Roasted Spaghetti Squash with Walnut Oil & Parmigiano


This is, by any measure, the best alternative I’ve found for traditional pasta, when you’re trying to live and eat gluten free. As reassuring as a hug from a beloved Auntie it’s good to know that, like many things in life, if you look and try hard enough you will find not only a suitable answer or solution, but one that scores top marks.

The top 3 reasons why:

  1. Taste? Check.
  2. Texture? Check.
  3. Twirl-ability? Check.

OK, so make that 4 reasons…

     4. Gluten free? Check.

 

Even if you’re not in hot pursuit for the very best pasta-sans-gluten-alternative, this vegetable is intriguing enough to spark interest and conversation around the dinner table, as I recently found out when serving this to a very appreciative group.

Added to it’s list of attributes, quite nicely, is it’s appearance. How can something SO gorgeous not taste good…? Do I even need to get to the part where it’s good for you… it is a vegetable, after all!
Check that info out here.

With a medium sized squash serving two, or four as smaller portions, it’s a cinch to prep and bake.
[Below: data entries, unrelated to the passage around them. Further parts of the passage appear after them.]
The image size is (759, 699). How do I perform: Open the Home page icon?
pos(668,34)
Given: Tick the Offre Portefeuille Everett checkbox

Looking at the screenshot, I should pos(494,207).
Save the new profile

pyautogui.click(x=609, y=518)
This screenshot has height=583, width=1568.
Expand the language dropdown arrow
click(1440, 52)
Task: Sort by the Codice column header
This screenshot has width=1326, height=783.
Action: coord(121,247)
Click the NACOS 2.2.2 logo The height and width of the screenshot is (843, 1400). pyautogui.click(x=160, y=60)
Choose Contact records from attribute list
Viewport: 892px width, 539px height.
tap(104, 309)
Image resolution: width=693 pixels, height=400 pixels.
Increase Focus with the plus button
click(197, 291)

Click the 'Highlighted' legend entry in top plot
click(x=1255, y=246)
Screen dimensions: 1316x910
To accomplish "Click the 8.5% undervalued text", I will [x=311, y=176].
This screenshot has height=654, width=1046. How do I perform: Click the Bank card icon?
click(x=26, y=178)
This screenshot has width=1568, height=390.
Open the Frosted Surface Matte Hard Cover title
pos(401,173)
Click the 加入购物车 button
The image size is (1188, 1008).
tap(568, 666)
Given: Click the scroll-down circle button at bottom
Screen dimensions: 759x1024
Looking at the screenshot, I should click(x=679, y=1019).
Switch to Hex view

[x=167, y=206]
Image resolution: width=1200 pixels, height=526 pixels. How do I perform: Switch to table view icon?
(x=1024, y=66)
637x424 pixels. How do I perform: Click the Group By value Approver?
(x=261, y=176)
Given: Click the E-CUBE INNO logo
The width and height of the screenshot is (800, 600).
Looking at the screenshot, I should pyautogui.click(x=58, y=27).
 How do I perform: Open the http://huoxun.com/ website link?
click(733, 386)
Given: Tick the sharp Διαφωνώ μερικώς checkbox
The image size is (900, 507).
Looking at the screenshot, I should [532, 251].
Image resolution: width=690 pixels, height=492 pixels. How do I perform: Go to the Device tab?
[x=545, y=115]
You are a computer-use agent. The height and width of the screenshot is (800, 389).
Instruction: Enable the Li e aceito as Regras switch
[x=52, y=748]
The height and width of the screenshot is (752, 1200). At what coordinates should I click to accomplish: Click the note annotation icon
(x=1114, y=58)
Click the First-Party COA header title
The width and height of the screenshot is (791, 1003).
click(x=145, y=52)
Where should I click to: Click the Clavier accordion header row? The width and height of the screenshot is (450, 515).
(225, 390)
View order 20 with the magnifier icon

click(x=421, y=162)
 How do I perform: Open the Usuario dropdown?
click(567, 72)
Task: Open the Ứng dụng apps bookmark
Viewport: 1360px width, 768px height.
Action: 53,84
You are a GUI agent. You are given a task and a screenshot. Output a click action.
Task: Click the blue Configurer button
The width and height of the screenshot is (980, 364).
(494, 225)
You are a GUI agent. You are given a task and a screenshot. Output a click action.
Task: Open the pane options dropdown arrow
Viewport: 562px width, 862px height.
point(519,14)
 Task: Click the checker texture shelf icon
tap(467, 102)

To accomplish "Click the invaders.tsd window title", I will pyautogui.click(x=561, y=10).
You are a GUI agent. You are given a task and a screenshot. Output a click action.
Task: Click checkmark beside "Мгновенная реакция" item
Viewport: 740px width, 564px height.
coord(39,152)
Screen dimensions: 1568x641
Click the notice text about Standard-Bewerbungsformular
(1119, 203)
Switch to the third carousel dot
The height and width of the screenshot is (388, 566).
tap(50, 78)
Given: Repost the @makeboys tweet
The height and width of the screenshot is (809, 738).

While preheating your oven, you cut the squash horizontally, in half, as evenly as possible; if the halves are not exact don’t fret, they just need to be close so they cook evenly. Once they’re cut, you scoop out the seeds, season and bake. The fun part comes after the baking, and slight cooling so you don’t burn yourself  – and that’s when you take a fork and scrape out the strands, literally fluffing as you go. Season. Twirl. Buon appetito~

 

Roasted Spaghetti Squash with Walnut Oil & Parmigiano

Use a baking pan with sides high enough to be able to add a bit of water, hold the pieces snugly and to cover comfortably with foil. Once baked, cool them just enough so you can handle the halves – you could always hold them with a clean kitchen towel, protecting your hand, while you scrape & fluff. Makes 4 appetizer portions.

Ingredients:
1 medium sized spaghetti squash
2 – 3 TBSP  of extra virgin olive oil
Salt, to taste
Fresh ground black pepper, to taste
Walnut oil, approx. 2 tsp
Parmigiano grated, approx. 4 tsp

Preparation:
Preheat your oven to 350°

As evenly as possible and with a large knife, carefully cut the squash in half, horizontally. With a large spoon, scoop out the seeds and discard. Drizzle a little olive oil on each half, and rub around with your fingers. Season with a little salt & pepper and place cut side down, in your baking dish. Add a small amount of water, just to keep the bottom of the pan from catching. Cover with foil and bake approx. 30 minutes, until tender when pierced with a knife.

Remove from the oven and let cool for a few minutes, before scraping out the strands. Either in your hand, or with a clean kitchen towel, hold one piece, while scraping out the strands with a fork. When the squash are cleaned out, drizzle with a little more olive oil, salt & pepper. Taste.

Arrange prettily on plates and drizzle lightly with a few drops of the walnut oil (go easy as it can overpower) the Parmigiano and a sprinkle of salt & pepper.